日本イギリス哲学会理事会は、若手会員の研究振興と支援とを図るためのワーキンググループを設置し、学会財政に関する詳細な見通しを踏まえつつ、具体的な支援策について集中的に議論を行ってきました。そしてこのたび、三つの支援策からなるパッケージの形で会員総会へ提案し、幸いにして承認を得ることが出来ました。

第一に、若手会員向けの学会費減額制度(正会員6,000円に対して、4,000円) の導入です。近年のPD・0D問題に対応するためにも、いくつかの先駆的な他学会の事例に倣って、その対象を大学院生だけでなく、非常勤職などの方々にも拡大しております(学会誌をはじめとする学会発行物の電子配信への同意が必要です)。またこの制度を利用するための手続きも、可能な限り簡便なものとなるように工夫しました。2019会計年度からの実施のため、現在、鋭意準備を進めております。

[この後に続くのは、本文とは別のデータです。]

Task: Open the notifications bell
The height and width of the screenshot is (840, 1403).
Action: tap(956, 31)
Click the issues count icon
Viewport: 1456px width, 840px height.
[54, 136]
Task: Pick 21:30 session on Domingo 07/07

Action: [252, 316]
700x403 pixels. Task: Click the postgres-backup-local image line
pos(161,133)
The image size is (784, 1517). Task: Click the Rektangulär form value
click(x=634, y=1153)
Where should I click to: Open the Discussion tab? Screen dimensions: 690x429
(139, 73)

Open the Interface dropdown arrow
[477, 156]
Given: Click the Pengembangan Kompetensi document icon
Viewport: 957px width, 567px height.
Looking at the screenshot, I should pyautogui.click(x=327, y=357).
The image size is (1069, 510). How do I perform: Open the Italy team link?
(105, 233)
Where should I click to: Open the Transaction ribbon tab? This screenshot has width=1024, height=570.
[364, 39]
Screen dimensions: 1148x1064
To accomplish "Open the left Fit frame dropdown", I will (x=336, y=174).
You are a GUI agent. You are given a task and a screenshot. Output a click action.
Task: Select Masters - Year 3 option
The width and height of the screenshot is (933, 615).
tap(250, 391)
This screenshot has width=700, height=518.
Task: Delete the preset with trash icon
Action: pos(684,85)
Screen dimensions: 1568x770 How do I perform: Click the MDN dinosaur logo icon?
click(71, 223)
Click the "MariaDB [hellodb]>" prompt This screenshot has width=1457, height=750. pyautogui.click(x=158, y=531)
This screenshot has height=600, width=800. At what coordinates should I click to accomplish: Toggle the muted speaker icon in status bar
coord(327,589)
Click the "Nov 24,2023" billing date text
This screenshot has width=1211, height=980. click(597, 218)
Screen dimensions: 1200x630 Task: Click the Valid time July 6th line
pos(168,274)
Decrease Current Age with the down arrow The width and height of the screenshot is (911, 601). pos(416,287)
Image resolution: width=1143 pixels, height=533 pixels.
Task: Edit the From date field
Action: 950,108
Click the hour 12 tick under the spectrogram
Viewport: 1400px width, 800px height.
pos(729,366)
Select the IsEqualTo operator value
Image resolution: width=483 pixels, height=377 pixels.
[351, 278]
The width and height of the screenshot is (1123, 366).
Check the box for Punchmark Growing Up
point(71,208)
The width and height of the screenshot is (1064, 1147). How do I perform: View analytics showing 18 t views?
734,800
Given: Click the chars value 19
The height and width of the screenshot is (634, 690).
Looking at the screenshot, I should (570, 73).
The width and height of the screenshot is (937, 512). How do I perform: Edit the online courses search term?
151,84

第二に、研究大会における個人研究報告を奨励する意味から、発表のための旅費の補助制度(交通費・宿泊費の合計で5万円以内)を導入致します。個人研究報告を申し込む際にあわせてこの制度を利用したい旨と必要な費用の内訳などを明記していただきます。本年秋の個人研究報告の応募から補助の対象となりますので、この機会に研究報告を積極的にご検討ください。

第三に、研究大会に近年導入されたセッション(公募シンポジウム)に対する若手会員中心の企画に対して、旅費の補助制度(セッション全体で6万円程度)の導入です。若手会員主体の共同研究の成果発表の場としてセッションを積極的にご利用いただければ幸いです。個人研究報告に対する旅費補助制度と同様に、本年のセッション公募から補助の対象です。

上記の金銭的な支援策は、若手会員支援策の第一弾として位置付けており、より積極的な支援の在り方について、若手会員のみなさまのご意見を拝聴しつつ、引き続き検討していく予定です。若手会員への支援は、将来のイギリス哲学研究の振興には不可欠ですので、すぺての会員のみなさまからのご支援を頂ければ幸いです。どうぞよろしくお願いいたします。